Dispatches from the fight against homelessness and AIDS


Posted by Tim Murphy , September 04, 2013


Panelists (left to right) Brown, Rothstein, Attiah, Pierre. Paula Medina, health advocacy coordinator, NYIC, is at the podium.

Enrollment in Obamacare begins October 1, meaning that most uninsured New Yorkers will now have access to affordable health care. (Read the quick guide we published two weeks ago.) However, what does Obamacare mean for immigrants, especially those who are undocumented and, per the new law, barred from taking part in it?

Wednesday afternoon, the New York Immigration Coalition held an open panel at its West 25th Street offices to discuss how New York State’s Health Benefit Exchange, through which all the new Obamacare plans will be offered, will work—and how to maximize immigrant inclusion in health reform.

Speakers at the panel were Sara Rothstein, director of policy and planning, New York Health Benefit Exchange; LaRay Brown, senior vice president, corporate planning, community health and intergovernmental relations, New York City Health and Hospitals Corporation; Maha Attiah, Arab American Family Support Center, a member of NYIC’s Health Collaborative that is a funded Navigator for the Exchange; Errol Pierre, assistant vice president of product management, Healthfirst NY; and Jackie Vimo, director of advocacy, New York Immigration Coalition.

According to Vimo, about 75 people, mostly community-based organization staffers, attended the panel. Key points raised were:

>New York State’s website for the new exchange is currently available only in English, even though an executive order in New York State requires that “vital documents” be translated into the state’s top-spoken languages (including, of course, Spanish). Rothstein, speaking for NY state, said that a multilingual phone line will be available for the exchange, but no line seems to have yet been posted prominently on the website.

>NY State needs a widespread PR and outreach campaign, including door-knocking, to let New Yorkers—especially immigrants—know about the new plans. But no state money has thus far been allocated for that.

>The name of the NY State exchange website is “New York State of Health,” but advocates fear that won’t translate clearly for immigrant populations.

>Advocates want the website to make clear that undocumented immigrants have healthcare options (including emergency Medicaid, CHIP for children under 18, care for pregnant women, community health centers and HHC hospitals) even though Obamacare bars them from the new health plans. The website thus far doesn’t include this information. Advocates also want the website to make clear that undocumented parents are still able to sign up their documented children for health care.

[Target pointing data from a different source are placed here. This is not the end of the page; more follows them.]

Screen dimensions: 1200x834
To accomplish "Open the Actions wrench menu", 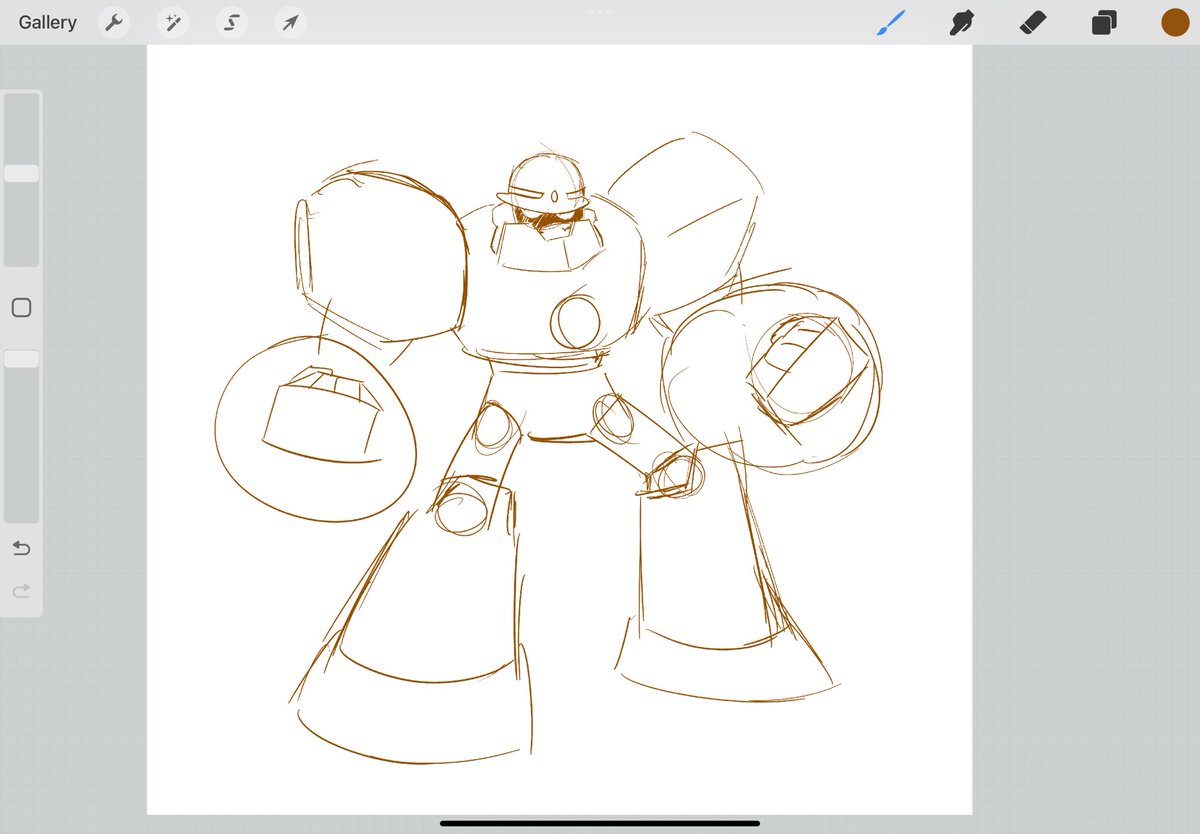I will coord(113,22).
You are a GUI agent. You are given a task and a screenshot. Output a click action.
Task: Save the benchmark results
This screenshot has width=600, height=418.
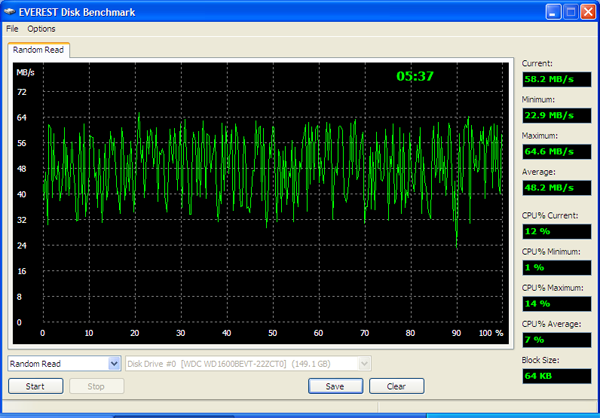click(x=335, y=386)
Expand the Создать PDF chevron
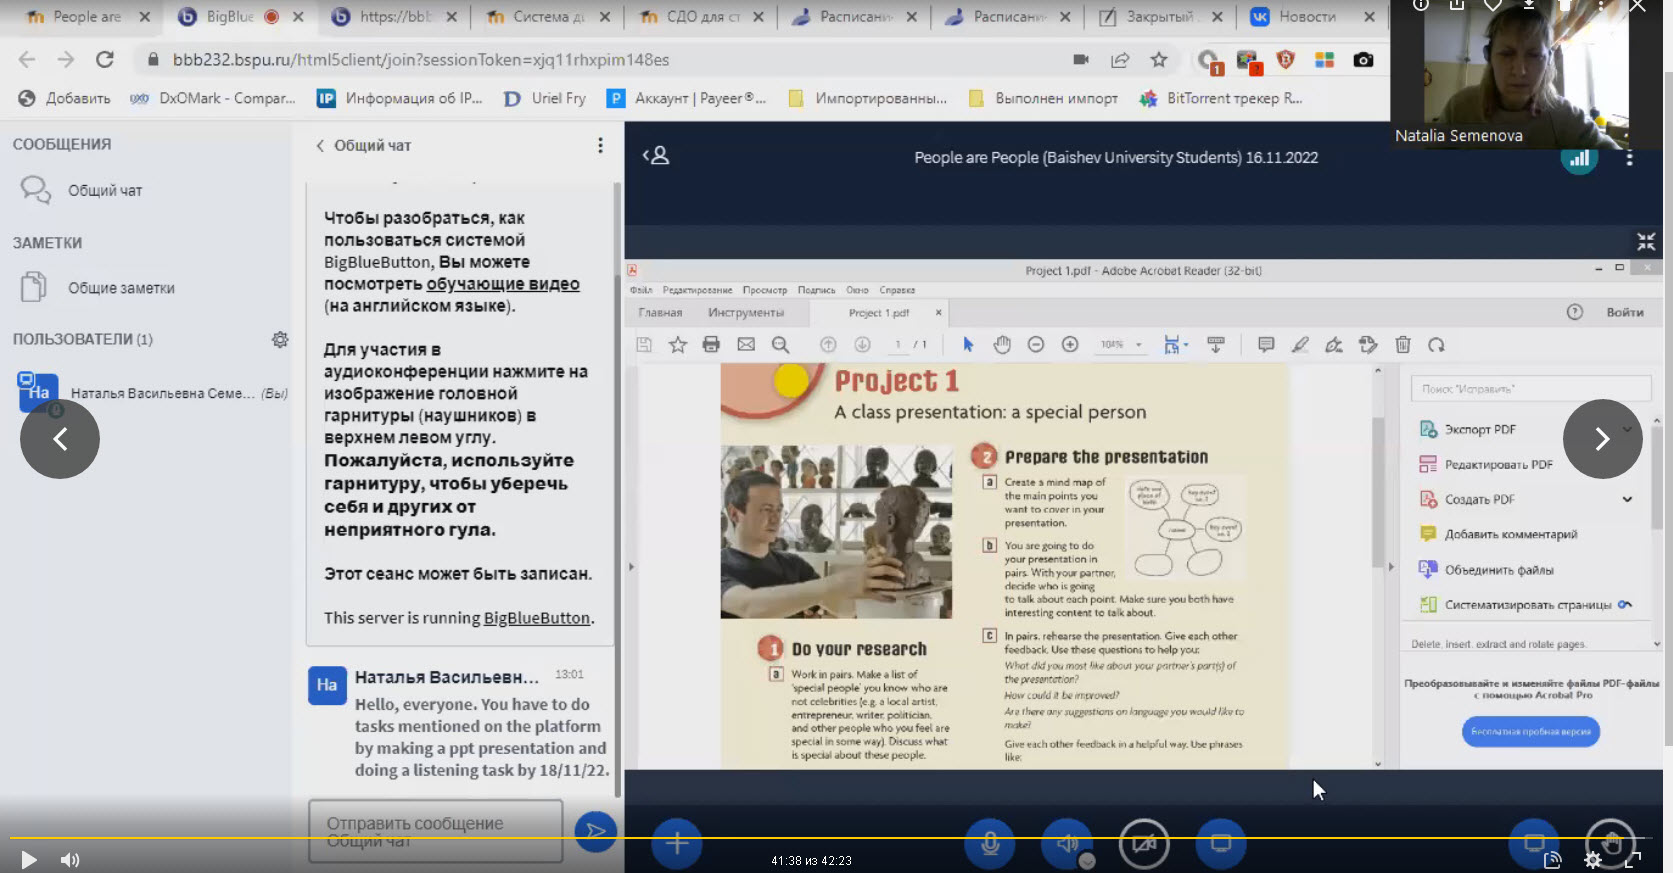Viewport: 1673px width, 873px height. [1627, 499]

>Advocates hope that all parties invested in healthcare for undocumented immigrants will urge their reps in D.C. to keep up funding for so-called Disproportionate Share Hospitals, which provide emergency health care to undocumented immigrants. That funding has already been slashed under the assumption that Obamacare will make it less necessary.

“Massachusetts has had a health exchange since 2006,” said Vimo. “From that state, we’ve learned that immigrants are among those most likely to be uninsured. Obamacare enrollment starting October 1 could be a missed opportunity if we don’t put out adequate information about it.”